“Se puede ser feliz y vivir sin nada”

María Esther Ortega participó en la misión con su hermana y su cuñado, en compañía del sacerdote Francisco Gámez

¿Cómo surgió la idea de realizar un tiempo de voluntariado en Picota?

Desde hace años mi hermana y yo teníamos esa inquietud y fue a través del sacerdote que estaba en ese momento en la Parroquia de Nuestra Señora del Carmen de Cardeña D. Francisco Gámez quién nos impulsó a ello. Mi hermana, mi cuñado, D. Francisco y yo nos embarcamos en la misión de Picota. También sabíamos que estaba en ese momento en Picota D. Juan Ropero, otro sacerdote muy querido también en nuestra familia, todo esto nos hizo confiar junto con la mano de Dios que esa idea saldría bien.
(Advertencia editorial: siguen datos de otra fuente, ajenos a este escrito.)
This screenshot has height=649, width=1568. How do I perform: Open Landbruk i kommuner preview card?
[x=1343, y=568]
¿Qué recuerdas de aquella experiencia misionera?

Todos los recuerdos son muy gratos, hice amigos, conocí la miseria de primera mano y pude comprender la labor misionera que hasta entonces sólo había visto en los medios de comunicación. Una experiencia inolvidable que en mi vida ha dejado huella.

¿Qué te enseñó la gente que te encontraste allí?
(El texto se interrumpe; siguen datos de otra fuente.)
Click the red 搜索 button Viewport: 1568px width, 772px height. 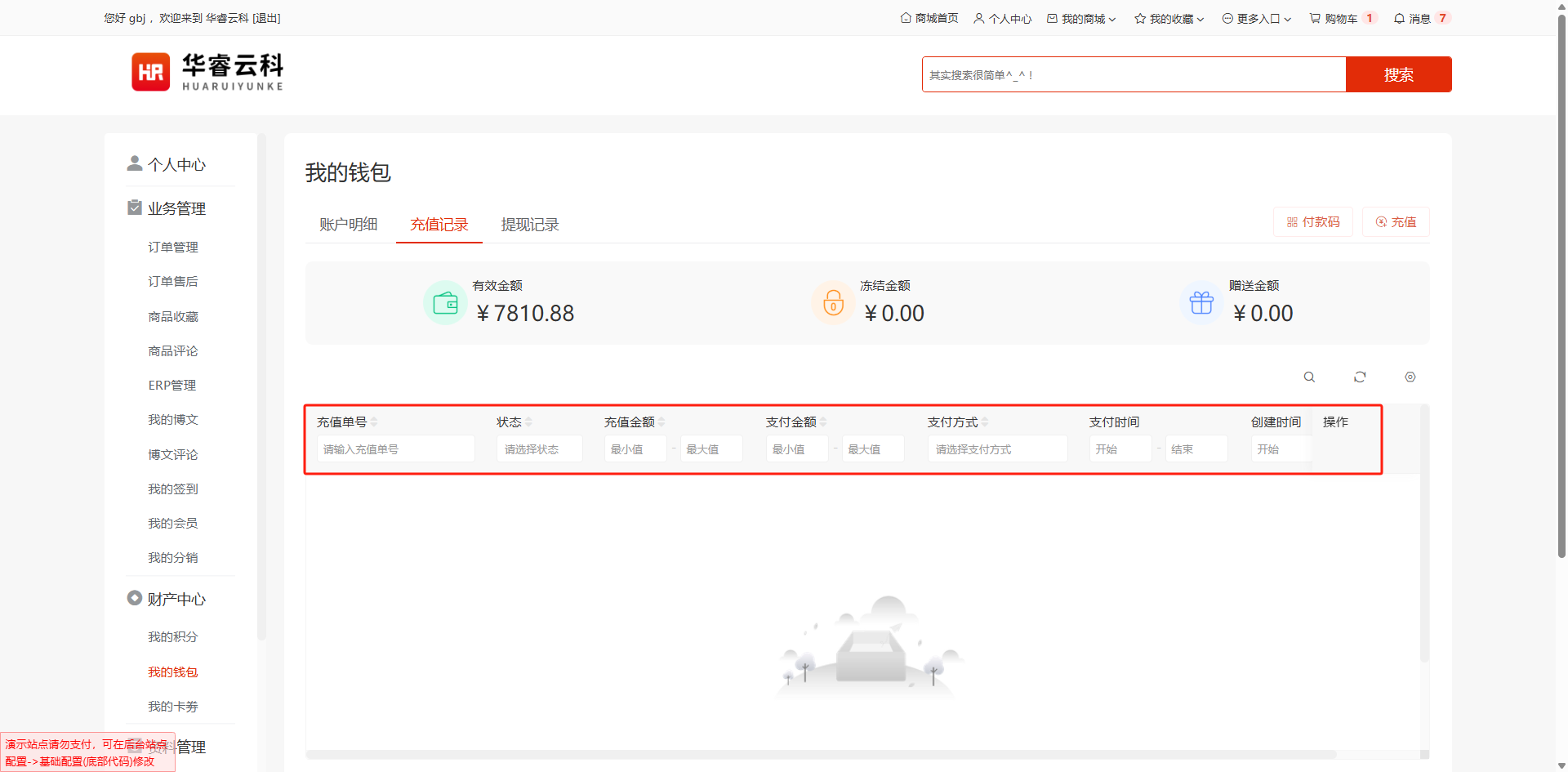(1398, 74)
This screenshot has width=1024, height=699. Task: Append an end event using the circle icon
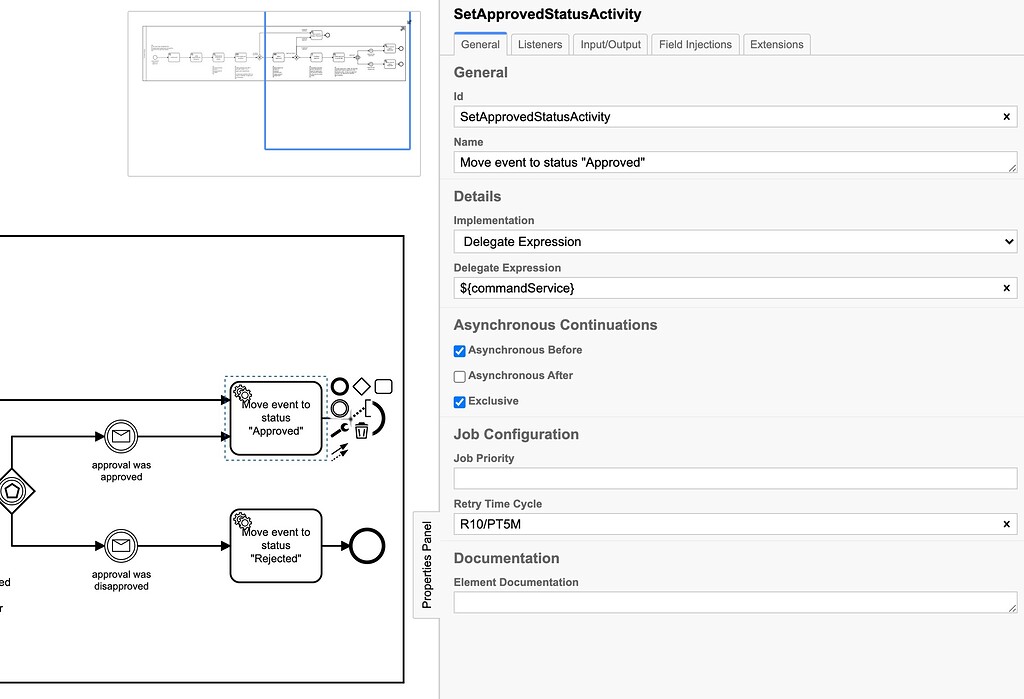(x=339, y=386)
Muchísimo. Me enseñó que se puede ser feliz y vivir sin nada, que Dios se encontraba en los lugares más inesperados, que caminaban muchos kilómetros para oír la palabra de Dios hasta la iglesia más cercana, que compartían todo lo que tenían sin importarle nada.

¿Cómo cambió tu vida al volver a tu vida cotidiana?

En todos los sentidos, comprendí que esta vida de consumismo y despreocupación no lleva a ningún lado. Conocí a Dios más profundamente de lo que estaba haciendo hasta ese momento y me sentí más fuerte en la fe.

¿Mantienes todavía vinculación con la misión diocesana?

No por desgracia. Cuando vuelves, comienzas a meterte en la rutina diaria de trabajo, familia, amigos y vas perdiendo esa vinculación. Mantengo algunas amistades de compañeros de misión y poco más.